By Serge F. Kovaleski
Washington Post Foreign Service
Friday, February 26, 1999; Page A19
At 12:01 this morning, the Telecommunications Company of Cuba S.A. (ETECSA) -- a joint venture with an Italian partner in which the government has a majority stake -- cut off more than 80 percent of its phone ties with with the United States after a its deadline for payment passed.
Today's edition of Granma, the official newspaper of Cuba's Communist Party, justified the disruption of service by saying that the American phone companies had brazenly violated an agreement with their Cuban counterpart.
The American phone carriers -- AT&T Corp., MCI WorldCom Inc., LDDS Communications Inc., IDB Telecommunications Services Co. and WilTel LLC -- have not paid ETECSA since December for long-distance calls made to Cuba from the United States while they await the outcome of a federal court case in Miami against the Cuban government.

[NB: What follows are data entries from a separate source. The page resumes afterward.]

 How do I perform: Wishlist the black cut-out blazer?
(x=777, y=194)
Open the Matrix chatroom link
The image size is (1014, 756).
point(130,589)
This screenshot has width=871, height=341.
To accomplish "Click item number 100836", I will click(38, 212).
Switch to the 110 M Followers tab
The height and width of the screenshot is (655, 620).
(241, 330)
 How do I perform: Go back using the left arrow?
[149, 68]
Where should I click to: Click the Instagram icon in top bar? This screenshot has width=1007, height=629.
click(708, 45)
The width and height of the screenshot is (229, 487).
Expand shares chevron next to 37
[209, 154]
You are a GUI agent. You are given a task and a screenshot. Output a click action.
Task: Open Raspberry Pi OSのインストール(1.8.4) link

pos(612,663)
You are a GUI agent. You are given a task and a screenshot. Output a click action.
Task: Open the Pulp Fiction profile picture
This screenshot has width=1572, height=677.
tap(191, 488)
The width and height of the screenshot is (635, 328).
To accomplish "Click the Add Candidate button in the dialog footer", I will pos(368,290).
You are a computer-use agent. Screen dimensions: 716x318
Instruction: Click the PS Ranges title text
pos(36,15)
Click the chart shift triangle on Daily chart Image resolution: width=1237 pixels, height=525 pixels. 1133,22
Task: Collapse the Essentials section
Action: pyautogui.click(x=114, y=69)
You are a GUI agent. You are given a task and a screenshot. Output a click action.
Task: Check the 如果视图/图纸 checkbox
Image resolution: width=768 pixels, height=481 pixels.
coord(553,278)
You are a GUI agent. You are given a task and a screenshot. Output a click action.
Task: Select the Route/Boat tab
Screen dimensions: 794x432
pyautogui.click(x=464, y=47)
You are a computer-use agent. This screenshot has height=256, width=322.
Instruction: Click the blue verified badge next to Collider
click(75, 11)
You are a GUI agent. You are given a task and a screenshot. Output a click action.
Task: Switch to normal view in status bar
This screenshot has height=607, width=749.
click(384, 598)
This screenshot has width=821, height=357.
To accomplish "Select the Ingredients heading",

The proceeding involves an effort to collect damages from the Havana government by relatives of four Cuban Americans whose two planes were shot down by Cuban jets north of Havana three years ago. In 1997, a Miami federal judge awarded the relatives a $187 million judgment, but they have tried unsuccessfully since then to obtain the money from Havana. In the meantime, the American phone companies are withholding their payments to Cuba pending a court ruling on whether, as an alternative, the families are judged to be entitled to the money as compensation.
Throughout today, Cuban callers trying to reach the United States by direct dial heard a tinny recorded message that said the lines were congested and asked them to try again later. Some calls got through, however, as the U.S. companies skirted the Cuban sanction by bouncing calls off satellites or rerouting them through third countries, the Reuters news agency reported.
And two other U.S. firms that provide phone service to Cuba -- Sprint Corp. and Puerto Rico-based Telefonica Larga Distancia de Puerto Rico -- were unaffected because their payments were current.
Some telephone operators here told callers whose phone bills are paid in U.S. dollars that they could leave their home numbers and have their calls placed within an hour or so. But some Cubans who pay their bills in pesos were told the wait could take up to five hours. For Cubans who rely on the telephone to communicate with relatives in Miami and elsewhere in the United States, their efforts were frustrating and often fruitless.
"I tried for seven hours this morning to call my aunt in Miami to find out [about] her stomach surgery, but all I kept hearing on the line was that woman's voice saying, 'Congestion, congestion, congestion,' " said taxi driver Miguel Gomez, 25. "It seems to me that the people are always getting caught in the middle of fights between Cuba and the United States."
One official at the U.S. Interest Section in Havana said, "We have had more than the usual difficulties, but it has not shut down our communications."
The phone controversy comes at a time of heightened tension between Cuba and the United States. Last week, Cuba's National Assembly approved tough new penalties on dissidents perceived as sympathetic to the United States. The move followed President Clinton's decision to ease a long-standing economic embargo against this country, an initiative that President Fidel Castro viewed as a ploy to undermine his rule.